La suite pour vous cher lecteur:
Dégoûter, je ne m’attarde pas trop à
Bangkok, j’ai peur que de vieux
souvenirs douloureux reviennent hanter ma mémoire, demain, je prends mes
clics et mes clac, je prends le bus pour Chiang-Maï.
Si mes souvenirs sont bons, il y a un mur d’escalade au night bazar, c’est
super, j’ai de quoi m’occuper. Après avoir déposé toutes mes affaires à la «
Souvenir Guest-House » je me rends au pied du mur tant convoité.
De toute façon, il fait bien trop chaud pour pratiquer mon sport favori (à
l’époque, je ne faisais pas de vélo), en attendant le soir, je décide
d’aller surfé sur internet à deux mètres de là.
La fille qui tiens l’internet est assez mignonne (je raconte avec des
raccourci, car tous raconter prendrais une semaine!) à force de venir, on
finira par sortir ensemble, et au moins, il y a plus de chance qu’elle soit
plus honnête et moins menteuse qu’une fille de bar.
15 jours plus tard, je me retrouve dans le noir à l’horizontal avec
Sarocha (je vous laisse imaginer : vous êtes grand), je suis super content
d’être enfin tomber sur une fille bien !!!
Pendant un bon mois, je varappe sur le mur du NB, puis Sarocha vient me
chercher vers minuit pour rentrer à son petit appartement.

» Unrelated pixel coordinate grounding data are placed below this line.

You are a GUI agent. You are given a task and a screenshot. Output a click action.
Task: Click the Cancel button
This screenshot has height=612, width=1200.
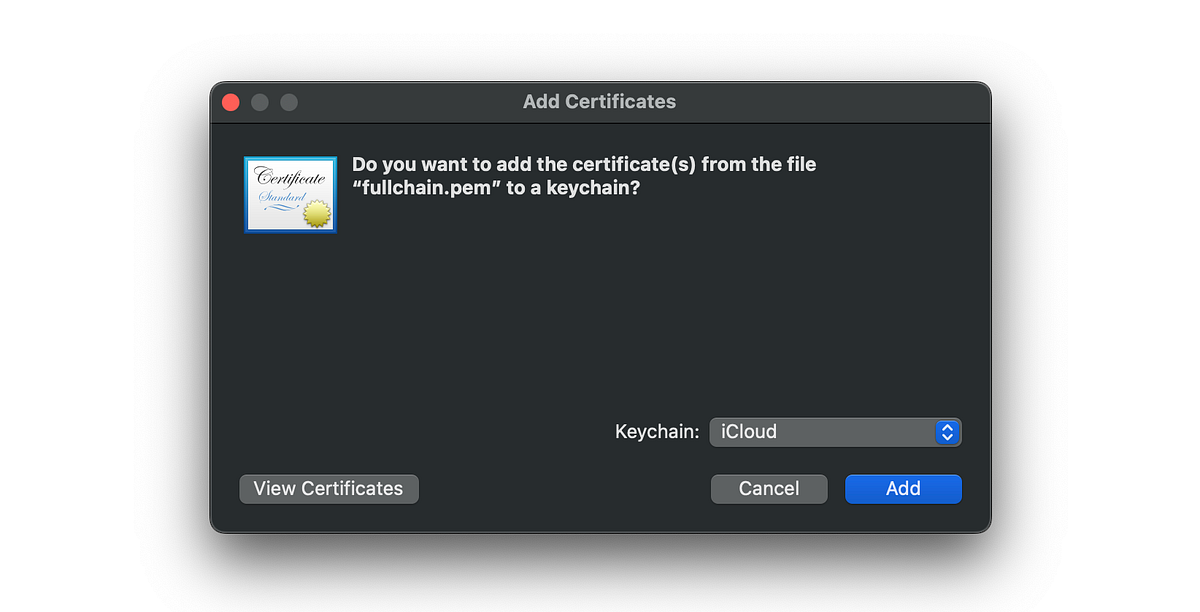click(768, 488)
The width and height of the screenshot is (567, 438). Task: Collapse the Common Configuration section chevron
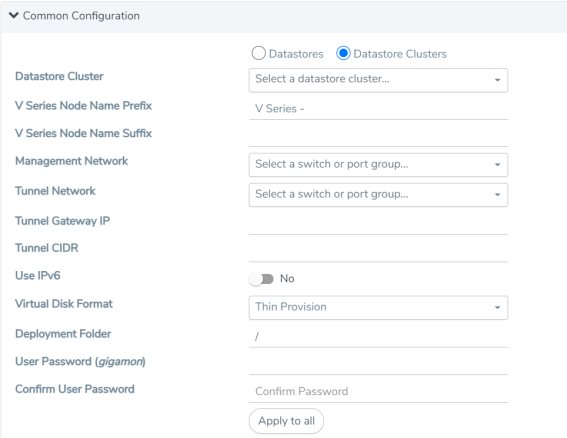point(13,15)
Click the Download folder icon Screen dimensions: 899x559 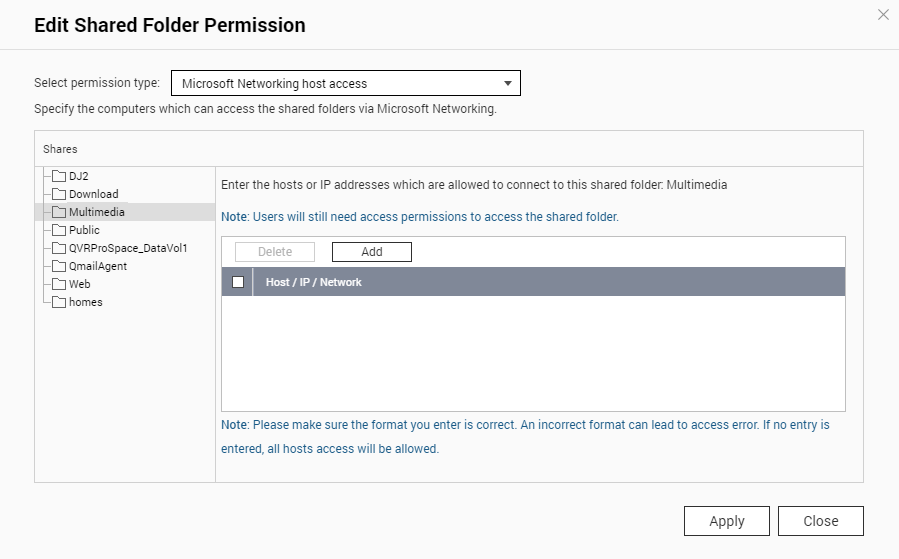pyautogui.click(x=59, y=194)
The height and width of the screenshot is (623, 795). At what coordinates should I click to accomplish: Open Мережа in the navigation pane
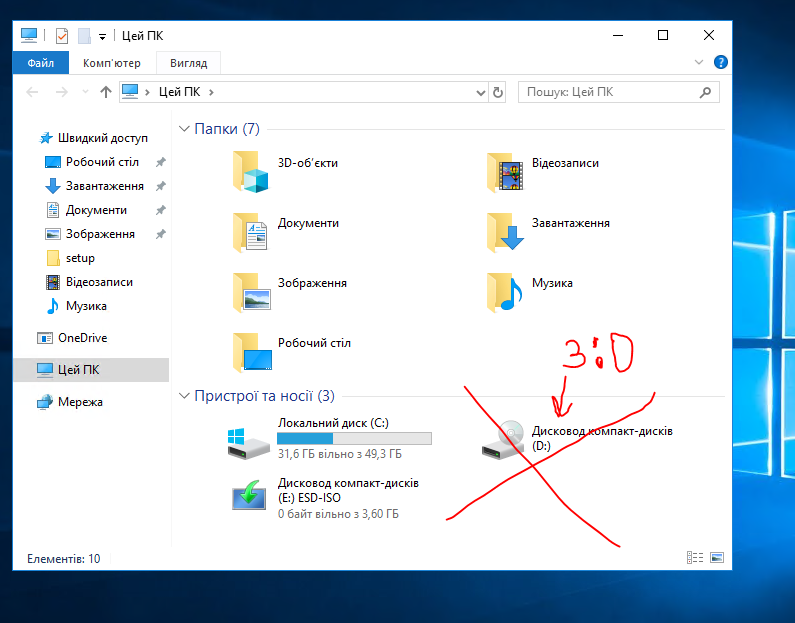tap(80, 402)
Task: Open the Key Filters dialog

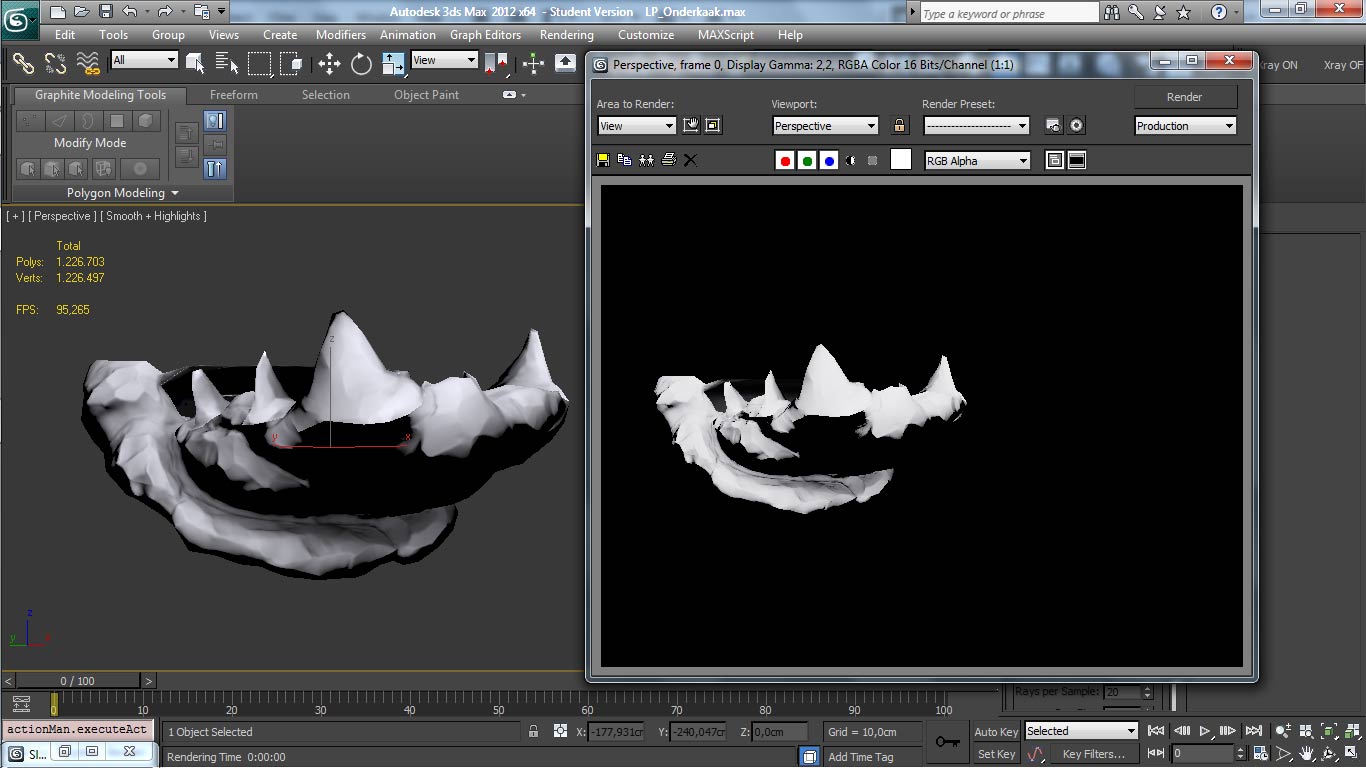Action: click(1095, 754)
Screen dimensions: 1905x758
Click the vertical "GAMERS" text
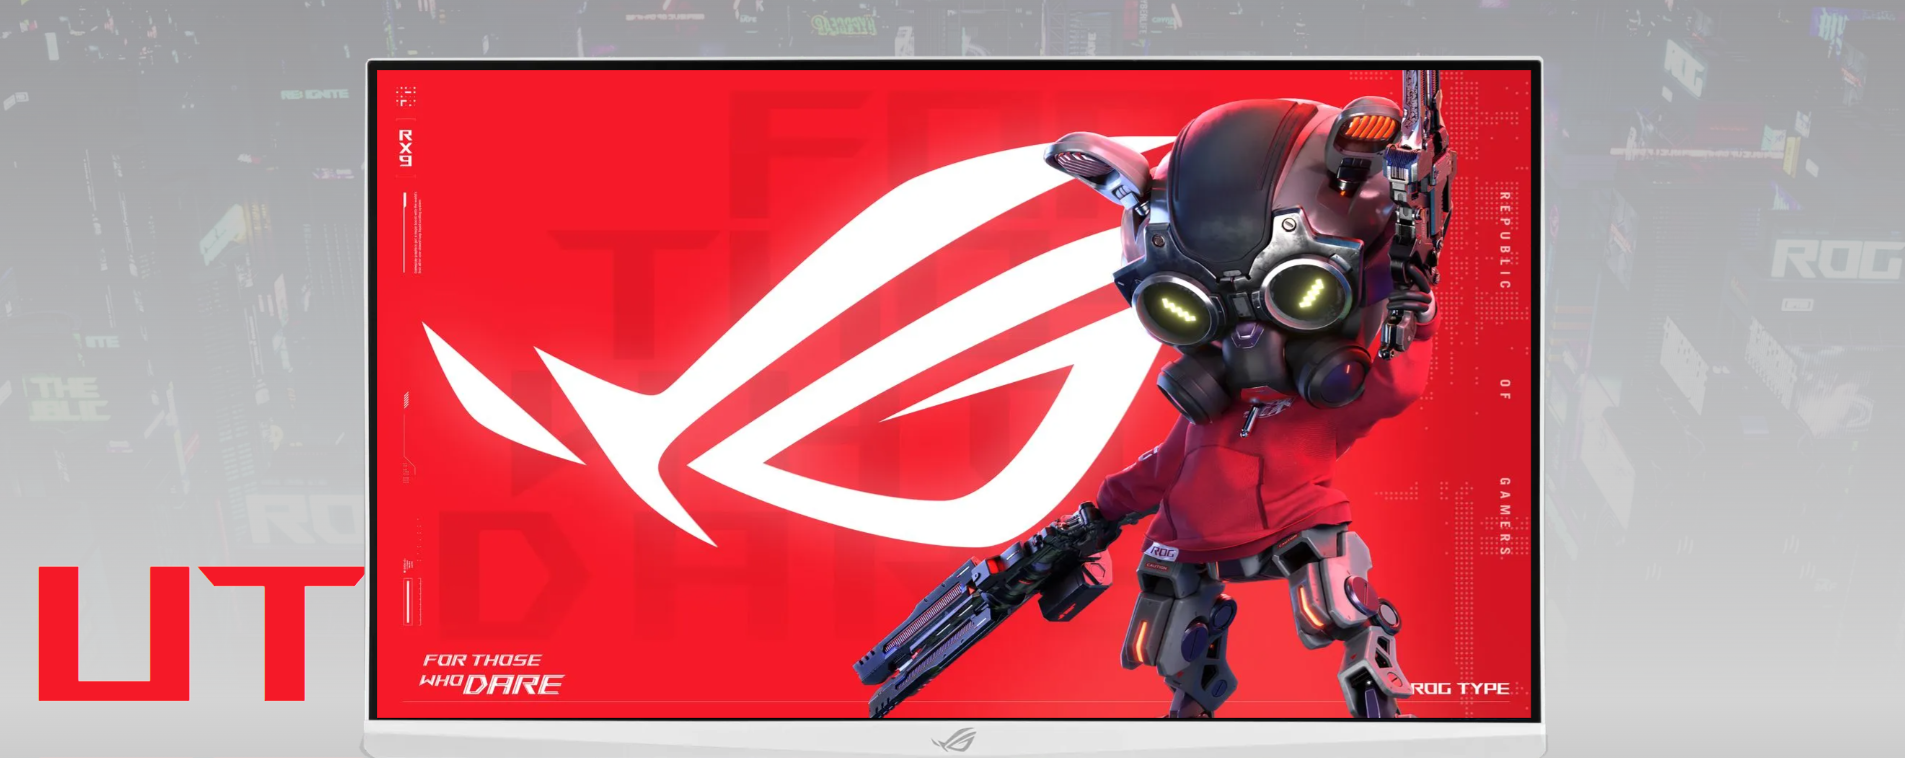point(1504,515)
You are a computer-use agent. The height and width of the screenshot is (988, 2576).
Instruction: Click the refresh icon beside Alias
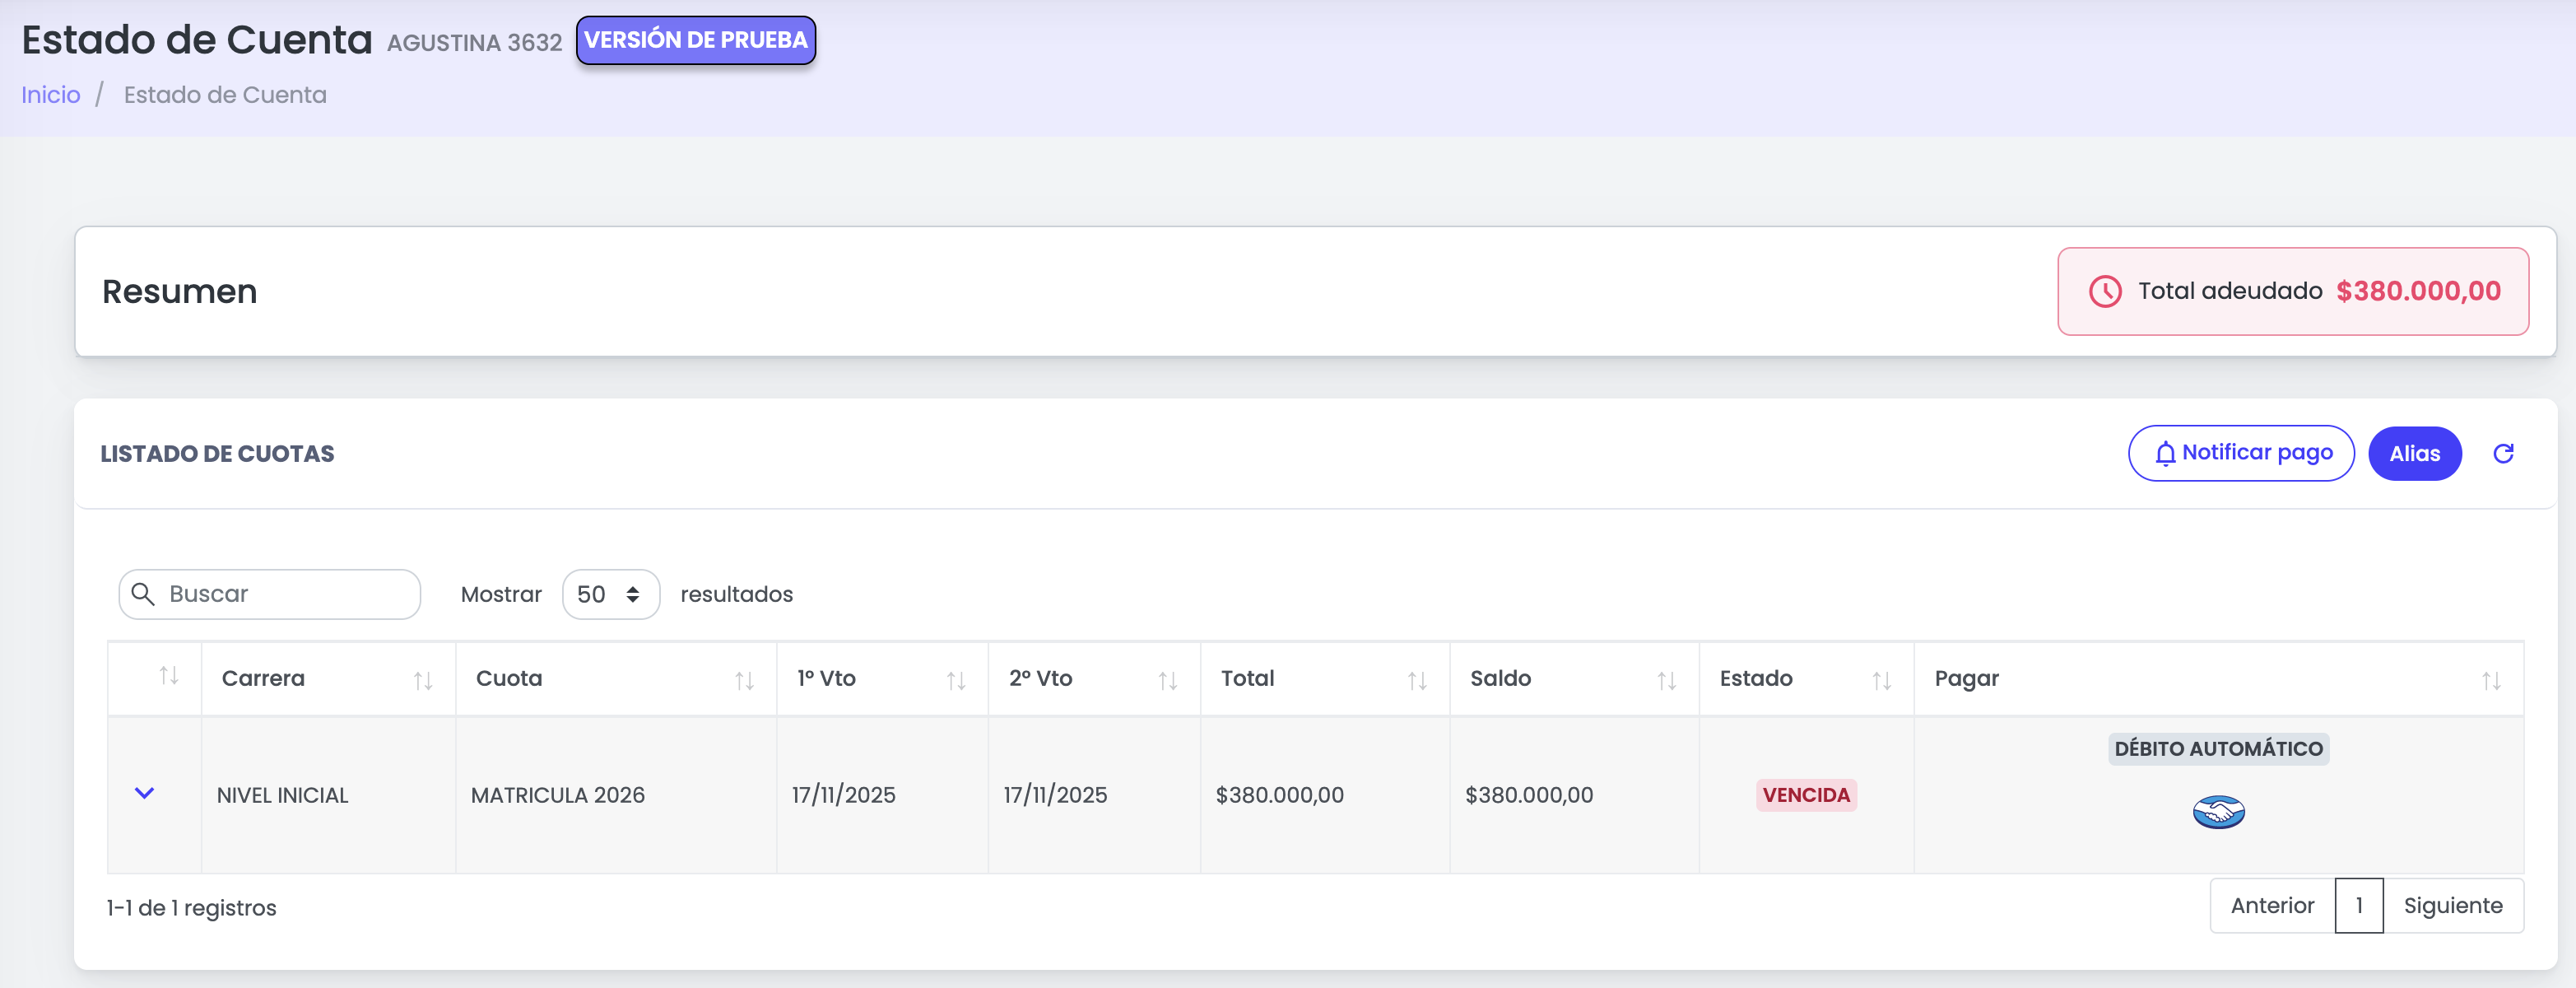click(2503, 454)
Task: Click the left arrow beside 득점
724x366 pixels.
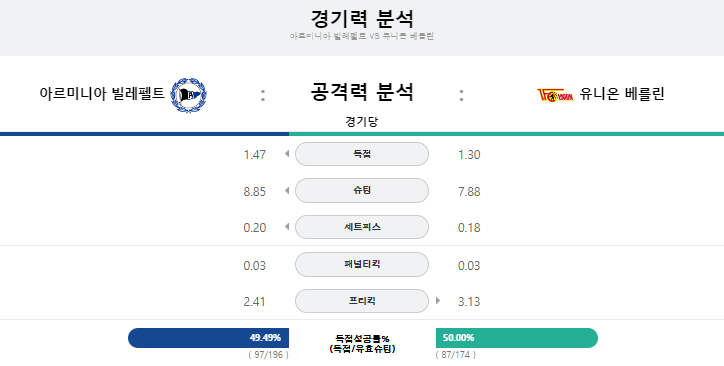Action: click(x=287, y=154)
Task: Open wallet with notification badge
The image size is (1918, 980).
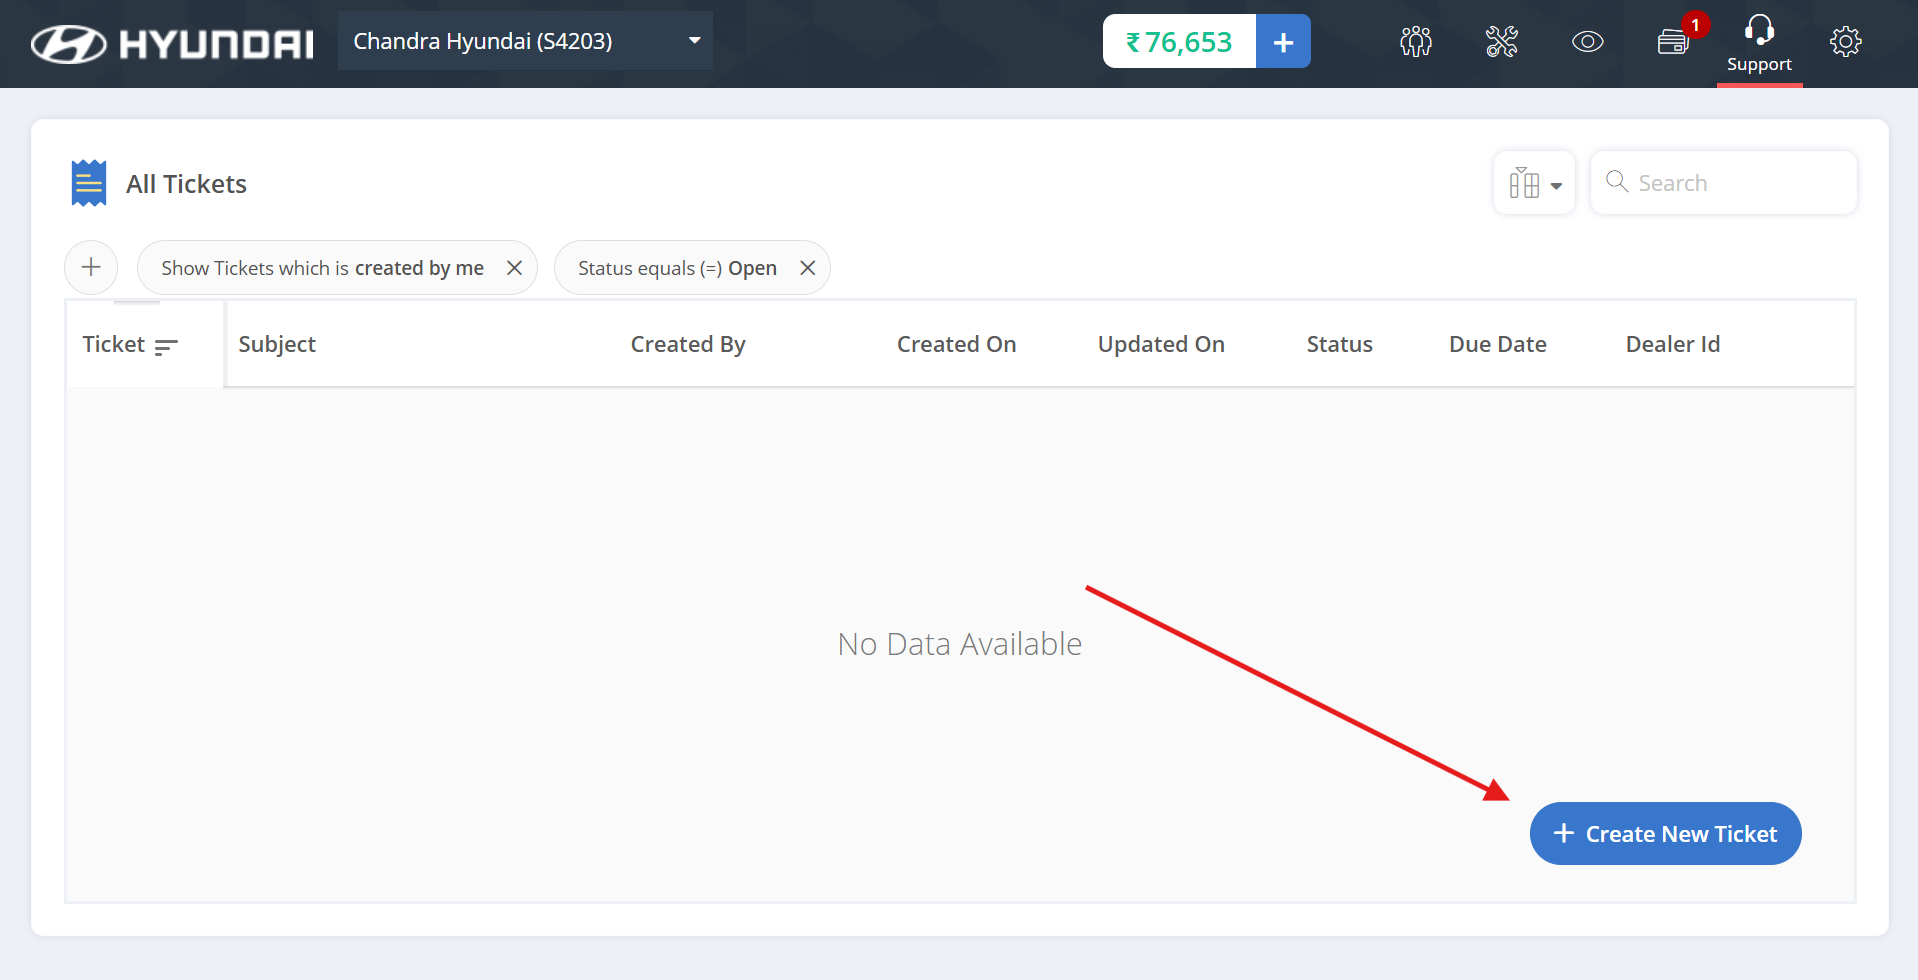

Sarocha me demande souvent de l’argent : 1000 baths par là, 500 baths par là,
bref, à croire que le mot « amour » est indissociable du mot « argent ».
Un jour, elle doit prendre congé, car elle compte se rendre chez ses
parents. Je n’y vois aucun inconvénient, je lui fais confiance.
Une semaine plus tard, elle est de retour, je lui demande si elle est
d’accord de venir à
Bangkok avec moi, elle accepte sans hésiter, on ira
loger dans l’appartement que j’ai loué pour 4 mois.
Une fois à
Bangkok, nous allons manger dans un petit restaurant, dans la
salle, je reconnais un Français qui pratique le mouéy thaï (boxe Thaï) à
haut niveau. Ce boxeur parle très bien le Thaï, et il me sort une phrase
très déroutante : « Eric, méfie toi des Thaïlandaises que tu penses être au
dessus de tous soupçon, parfois, ce sont les pires ».
Depuis quelques jours, il y a un malaise entre Sarocha et moi, je ne sais
pas quoi, mais cela ne me prédit rien de bon, je repense à la phrase de mon
ami boxeur.
Une fois rentré à Chiang-Maï, Sarocha devient de plus en plus nerveuse et
agressive avec moi, on décide de se séparer quelques jours.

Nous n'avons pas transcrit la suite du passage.